What the exercise asks -
Only certain lines below are wanted: those starting at the line containing "Task: Click chart icon beside Win Stories" and ending at the line containing "Click the ConsumerApplication", both included, each retyped exactly.

[Collection entries]
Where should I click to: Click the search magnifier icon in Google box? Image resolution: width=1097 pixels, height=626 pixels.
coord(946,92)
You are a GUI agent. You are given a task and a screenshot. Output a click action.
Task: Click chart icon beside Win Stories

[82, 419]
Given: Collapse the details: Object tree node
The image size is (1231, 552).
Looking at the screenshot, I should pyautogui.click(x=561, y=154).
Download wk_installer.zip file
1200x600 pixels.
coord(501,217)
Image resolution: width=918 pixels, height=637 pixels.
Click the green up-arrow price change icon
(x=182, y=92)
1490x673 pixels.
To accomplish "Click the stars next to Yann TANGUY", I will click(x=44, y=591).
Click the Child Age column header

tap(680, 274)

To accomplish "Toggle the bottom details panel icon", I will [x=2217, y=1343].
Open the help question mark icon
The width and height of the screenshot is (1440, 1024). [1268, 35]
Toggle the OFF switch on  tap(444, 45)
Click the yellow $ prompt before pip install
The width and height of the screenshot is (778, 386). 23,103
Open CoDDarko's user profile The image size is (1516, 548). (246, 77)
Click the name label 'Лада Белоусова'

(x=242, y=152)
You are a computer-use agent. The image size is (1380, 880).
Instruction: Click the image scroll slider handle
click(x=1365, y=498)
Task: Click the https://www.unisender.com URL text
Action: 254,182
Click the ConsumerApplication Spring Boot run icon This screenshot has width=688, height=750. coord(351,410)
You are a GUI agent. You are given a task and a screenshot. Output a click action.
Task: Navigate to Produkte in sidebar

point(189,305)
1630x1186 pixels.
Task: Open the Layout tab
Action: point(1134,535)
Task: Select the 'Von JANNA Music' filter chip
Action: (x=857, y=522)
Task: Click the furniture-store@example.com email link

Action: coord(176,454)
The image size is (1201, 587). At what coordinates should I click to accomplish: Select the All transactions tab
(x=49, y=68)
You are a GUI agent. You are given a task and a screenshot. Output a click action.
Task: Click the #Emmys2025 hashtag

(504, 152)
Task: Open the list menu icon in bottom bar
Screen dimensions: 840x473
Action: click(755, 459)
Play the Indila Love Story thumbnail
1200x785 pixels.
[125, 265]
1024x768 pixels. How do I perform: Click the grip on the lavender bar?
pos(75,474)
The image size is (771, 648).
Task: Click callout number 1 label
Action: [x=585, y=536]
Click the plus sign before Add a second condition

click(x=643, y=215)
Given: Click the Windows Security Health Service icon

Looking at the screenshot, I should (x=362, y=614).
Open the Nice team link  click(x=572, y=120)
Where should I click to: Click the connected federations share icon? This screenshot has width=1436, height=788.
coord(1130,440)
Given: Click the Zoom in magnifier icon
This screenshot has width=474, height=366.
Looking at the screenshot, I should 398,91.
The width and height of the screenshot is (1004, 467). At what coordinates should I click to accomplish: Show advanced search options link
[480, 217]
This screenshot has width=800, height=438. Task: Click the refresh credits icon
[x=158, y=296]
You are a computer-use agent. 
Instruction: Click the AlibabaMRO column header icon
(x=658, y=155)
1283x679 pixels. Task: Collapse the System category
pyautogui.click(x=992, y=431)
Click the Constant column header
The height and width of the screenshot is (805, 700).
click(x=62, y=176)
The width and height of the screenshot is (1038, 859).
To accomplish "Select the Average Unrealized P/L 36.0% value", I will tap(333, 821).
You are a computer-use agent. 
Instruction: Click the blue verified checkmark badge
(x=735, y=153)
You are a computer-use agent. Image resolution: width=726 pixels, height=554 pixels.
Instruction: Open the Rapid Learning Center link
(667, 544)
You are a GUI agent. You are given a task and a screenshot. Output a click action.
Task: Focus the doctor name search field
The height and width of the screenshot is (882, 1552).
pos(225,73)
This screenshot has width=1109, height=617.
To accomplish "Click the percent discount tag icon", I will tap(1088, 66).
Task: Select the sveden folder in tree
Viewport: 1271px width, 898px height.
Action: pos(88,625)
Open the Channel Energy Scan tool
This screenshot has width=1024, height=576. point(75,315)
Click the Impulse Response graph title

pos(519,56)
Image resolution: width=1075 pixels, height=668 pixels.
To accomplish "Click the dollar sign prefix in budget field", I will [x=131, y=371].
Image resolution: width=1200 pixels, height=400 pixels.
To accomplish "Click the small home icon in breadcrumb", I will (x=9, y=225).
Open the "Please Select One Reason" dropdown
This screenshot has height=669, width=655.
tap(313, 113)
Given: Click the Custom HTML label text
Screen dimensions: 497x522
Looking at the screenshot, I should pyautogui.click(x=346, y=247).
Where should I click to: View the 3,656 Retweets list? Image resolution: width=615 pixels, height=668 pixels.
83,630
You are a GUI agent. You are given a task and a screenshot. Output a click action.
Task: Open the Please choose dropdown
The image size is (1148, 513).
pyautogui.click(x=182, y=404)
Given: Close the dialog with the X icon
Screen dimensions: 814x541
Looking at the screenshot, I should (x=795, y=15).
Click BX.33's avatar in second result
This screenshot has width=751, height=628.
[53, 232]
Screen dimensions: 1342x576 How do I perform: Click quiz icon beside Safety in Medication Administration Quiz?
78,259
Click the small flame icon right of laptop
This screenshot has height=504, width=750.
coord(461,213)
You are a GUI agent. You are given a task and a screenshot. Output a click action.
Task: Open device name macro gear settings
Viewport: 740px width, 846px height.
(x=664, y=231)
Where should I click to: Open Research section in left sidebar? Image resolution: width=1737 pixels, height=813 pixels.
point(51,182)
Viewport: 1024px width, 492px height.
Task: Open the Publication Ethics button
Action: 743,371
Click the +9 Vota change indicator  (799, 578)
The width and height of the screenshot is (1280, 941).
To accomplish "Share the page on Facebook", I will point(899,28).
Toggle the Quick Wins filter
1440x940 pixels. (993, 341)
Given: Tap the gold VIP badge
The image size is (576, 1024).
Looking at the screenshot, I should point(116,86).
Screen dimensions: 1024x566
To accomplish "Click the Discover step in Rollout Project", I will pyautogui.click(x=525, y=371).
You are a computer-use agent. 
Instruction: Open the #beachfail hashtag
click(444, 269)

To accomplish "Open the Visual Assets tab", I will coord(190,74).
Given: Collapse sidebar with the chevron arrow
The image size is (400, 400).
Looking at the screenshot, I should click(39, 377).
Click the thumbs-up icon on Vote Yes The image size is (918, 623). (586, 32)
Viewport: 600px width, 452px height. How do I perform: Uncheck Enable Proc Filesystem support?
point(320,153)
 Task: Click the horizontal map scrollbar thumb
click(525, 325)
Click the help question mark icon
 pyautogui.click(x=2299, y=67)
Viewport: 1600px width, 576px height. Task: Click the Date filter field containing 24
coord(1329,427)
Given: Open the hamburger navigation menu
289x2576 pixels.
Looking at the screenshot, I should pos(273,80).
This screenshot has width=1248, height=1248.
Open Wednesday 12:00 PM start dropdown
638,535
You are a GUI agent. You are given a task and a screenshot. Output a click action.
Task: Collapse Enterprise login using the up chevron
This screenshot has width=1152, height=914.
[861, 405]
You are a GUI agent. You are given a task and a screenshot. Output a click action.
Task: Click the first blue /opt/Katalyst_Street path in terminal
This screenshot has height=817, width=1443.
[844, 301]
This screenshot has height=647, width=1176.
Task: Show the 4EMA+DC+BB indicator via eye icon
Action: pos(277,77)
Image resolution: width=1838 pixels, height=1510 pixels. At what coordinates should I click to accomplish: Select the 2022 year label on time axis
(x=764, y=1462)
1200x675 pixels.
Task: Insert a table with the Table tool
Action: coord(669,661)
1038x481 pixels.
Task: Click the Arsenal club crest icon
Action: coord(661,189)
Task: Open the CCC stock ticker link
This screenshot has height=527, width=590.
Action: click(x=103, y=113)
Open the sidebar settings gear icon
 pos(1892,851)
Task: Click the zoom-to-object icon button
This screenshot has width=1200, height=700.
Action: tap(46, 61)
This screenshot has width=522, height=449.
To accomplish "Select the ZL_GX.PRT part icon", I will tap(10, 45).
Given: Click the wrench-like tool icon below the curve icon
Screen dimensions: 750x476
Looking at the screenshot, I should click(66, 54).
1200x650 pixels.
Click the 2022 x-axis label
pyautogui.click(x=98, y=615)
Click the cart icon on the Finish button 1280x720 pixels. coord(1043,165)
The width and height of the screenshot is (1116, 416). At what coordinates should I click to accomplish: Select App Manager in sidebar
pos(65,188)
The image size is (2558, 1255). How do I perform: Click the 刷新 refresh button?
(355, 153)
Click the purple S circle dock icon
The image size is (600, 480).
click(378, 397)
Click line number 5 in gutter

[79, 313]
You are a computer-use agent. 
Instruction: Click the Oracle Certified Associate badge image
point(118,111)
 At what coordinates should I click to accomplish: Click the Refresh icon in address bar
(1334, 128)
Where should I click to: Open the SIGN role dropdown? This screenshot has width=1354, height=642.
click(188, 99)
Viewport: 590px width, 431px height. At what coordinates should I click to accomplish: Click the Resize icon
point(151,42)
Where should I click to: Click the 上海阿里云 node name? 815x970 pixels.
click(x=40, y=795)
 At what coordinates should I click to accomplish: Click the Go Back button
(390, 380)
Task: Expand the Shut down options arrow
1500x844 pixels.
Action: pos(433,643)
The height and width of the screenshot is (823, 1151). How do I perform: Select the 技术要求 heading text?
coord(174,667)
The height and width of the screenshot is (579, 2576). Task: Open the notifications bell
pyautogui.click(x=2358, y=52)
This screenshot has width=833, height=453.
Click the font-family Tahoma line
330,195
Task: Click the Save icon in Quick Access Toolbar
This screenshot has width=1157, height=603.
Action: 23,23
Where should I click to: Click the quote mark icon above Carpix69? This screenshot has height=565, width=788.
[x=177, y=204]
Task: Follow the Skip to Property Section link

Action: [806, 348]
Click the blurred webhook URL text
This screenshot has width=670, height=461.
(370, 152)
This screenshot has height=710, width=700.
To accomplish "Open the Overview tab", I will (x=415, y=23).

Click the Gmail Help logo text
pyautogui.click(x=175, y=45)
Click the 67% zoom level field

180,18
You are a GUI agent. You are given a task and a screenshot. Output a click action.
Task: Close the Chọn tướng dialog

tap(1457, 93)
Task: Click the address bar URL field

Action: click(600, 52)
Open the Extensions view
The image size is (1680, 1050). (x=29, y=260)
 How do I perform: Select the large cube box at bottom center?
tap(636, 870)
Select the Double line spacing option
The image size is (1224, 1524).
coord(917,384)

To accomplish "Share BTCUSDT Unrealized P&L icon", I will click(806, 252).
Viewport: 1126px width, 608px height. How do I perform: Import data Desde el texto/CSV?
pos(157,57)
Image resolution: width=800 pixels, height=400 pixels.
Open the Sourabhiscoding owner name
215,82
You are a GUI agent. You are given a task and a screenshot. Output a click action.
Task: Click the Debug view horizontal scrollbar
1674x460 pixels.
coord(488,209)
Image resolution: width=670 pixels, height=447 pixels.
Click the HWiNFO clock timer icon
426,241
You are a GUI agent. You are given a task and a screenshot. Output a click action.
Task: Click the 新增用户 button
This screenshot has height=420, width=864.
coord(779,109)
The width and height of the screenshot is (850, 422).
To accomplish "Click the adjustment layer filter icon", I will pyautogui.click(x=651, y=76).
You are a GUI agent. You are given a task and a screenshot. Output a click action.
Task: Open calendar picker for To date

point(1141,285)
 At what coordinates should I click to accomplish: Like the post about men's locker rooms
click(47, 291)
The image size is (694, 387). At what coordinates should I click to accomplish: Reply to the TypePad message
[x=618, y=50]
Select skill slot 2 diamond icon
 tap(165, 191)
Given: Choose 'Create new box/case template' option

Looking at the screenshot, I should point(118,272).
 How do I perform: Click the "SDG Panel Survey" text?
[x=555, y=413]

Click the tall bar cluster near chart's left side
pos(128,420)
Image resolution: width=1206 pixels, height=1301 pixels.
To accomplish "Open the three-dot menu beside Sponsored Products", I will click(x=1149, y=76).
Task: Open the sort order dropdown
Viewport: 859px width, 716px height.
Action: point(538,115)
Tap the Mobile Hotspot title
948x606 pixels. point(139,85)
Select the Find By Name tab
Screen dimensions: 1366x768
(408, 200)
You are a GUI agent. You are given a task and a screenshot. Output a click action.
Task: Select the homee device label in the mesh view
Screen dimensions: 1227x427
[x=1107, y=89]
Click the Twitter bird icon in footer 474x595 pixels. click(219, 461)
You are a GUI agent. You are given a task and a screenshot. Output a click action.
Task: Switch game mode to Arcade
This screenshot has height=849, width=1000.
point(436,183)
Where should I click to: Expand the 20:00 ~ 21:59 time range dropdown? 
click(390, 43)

Completed exercise -
Task: Click chart icon beside Win Stories

[82, 419]
Given: Collapse the details: Object tree node
The image size is (1231, 552).
Looking at the screenshot, I should pyautogui.click(x=561, y=154).
Download wk_installer.zip file
1200x600 pixels.
coord(501,217)
Image resolution: width=918 pixels, height=637 pixels.
Click the green up-arrow price change icon
(x=182, y=92)
1490x673 pixels.
To accomplish "Click the stars next to Yann TANGUY", I will click(x=44, y=591).
Click the Child Age column header

tap(680, 274)

To accomplish "Toggle the bottom details panel icon", I will [x=2217, y=1343].
Open the help question mark icon
The width and height of the screenshot is (1440, 1024). [1268, 35]
Toggle the OFF switch on  tap(444, 45)
Click the yellow $ prompt before pip install
The width and height of the screenshot is (778, 386). 23,103
Open CoDDarko's user profile The image size is (1516, 548). (246, 77)
Click the name label 'Лада Белоусова'

(x=242, y=152)
You are a computer-use agent. The image size is (1380, 880).
Instruction: Click the image scroll slider handle
click(x=1365, y=498)
Task: Click the https://www.unisender.com URL text
Action: 254,182
Click the ConsumerApplication Spring Boot run icon This screenshot has width=688, height=750. coord(351,410)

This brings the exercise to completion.